We want to highlight as well that deriving EP for GPCs with privileged noise is by itself a contribution since so far heteroscedastic GP techniques have been considered for regression only.

>> The approximation of Eq. 14. Why does this approximation work, and how well?

(14) is approximated in our method using numerical quadrature. Since it is a one-dimensional integral, quadrature is nearly un-beatable in terms of accuracy and computational time (see [15], page 8). The derivatives of the log of (14) with respect to the parameters of Q_old can be approximated by introducing the derivative operation inside the integral. As our empirical investigation demonstrates, the approximation of (14) using numerical quadrature is accurate; EP converged without problems in all the datasets investigated in the paper. An inaccurate approximation of (14) would translate most likely into the non-convergence in EP.

>> Will the introduction of g actually hurt the model (as seen in a few examples in the results)
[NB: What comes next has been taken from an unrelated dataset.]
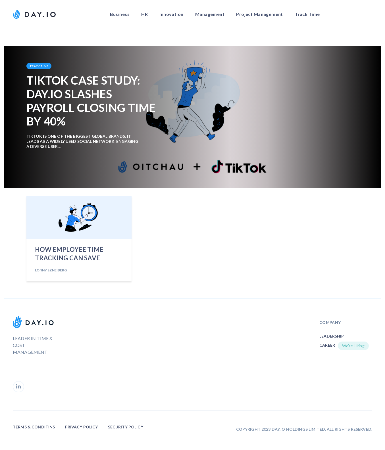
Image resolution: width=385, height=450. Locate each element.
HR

We will revise the manuscript to include more explanations about the g function. Conceptually, for non-informative samples in the privileged space, the value of g for those samples should be equal to a value that would relate to a global noise value, as in standard GPC. Thus, adding g should never hurt, in principle. Proving this theoretically (not only for GPC+ but also for SVM+) is an interesting and challenging research direction. Experimentally, we observe this behaviour in Table 1. GPC+ always improves, most times significantly, in all but one case (ties v. shoes), where the error increases slightly from 15.51 to 15.54. In the experiments that use the DeCAF features as privileged information (see Table 1 in the supplementary material), only in 5 out of 45 cases, the mean error of GPC+ is higher than the mean error of GPC by the amount of 0.15 or higher. Similarly, in the experiments involving attributes as privileged (see Table 2 in supplementary), only in 4 out of 45 cases GPC+ under-performs GPC with the performance gap that is above 0.15. In summary, our empirical results show that the infrequent performance degradations w.r.t. GPC are small and most likely due to the random partitions of the data or to the type-II maximum likelihood optimisation approach used for hyper-parameter optimisation, which is trapped in local optima.
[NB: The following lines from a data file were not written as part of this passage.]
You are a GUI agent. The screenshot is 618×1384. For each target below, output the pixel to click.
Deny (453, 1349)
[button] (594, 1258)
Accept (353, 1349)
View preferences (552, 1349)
>> The runtime complexity of GPC+

The training time of GPC+ is nearly twice the training time of a standard GPC but in return, the method improves the accuracy in the large majority of cases. The reason for higher training time is that GPC+ has to train two Gaussian processes, one for the f function and one for the g function. The quadrature method introduces some overhead, but this overhead is linear in the number of training instances. Furthermore, in our experiments we have observed that the training time of GPC+ with marginal likelihood optimisation is comparable to the training time of SVM+. The reason is that the grid-search for finding good hyper-parameters in SVM+ is computationally very expensive. We will clarify this in the final version.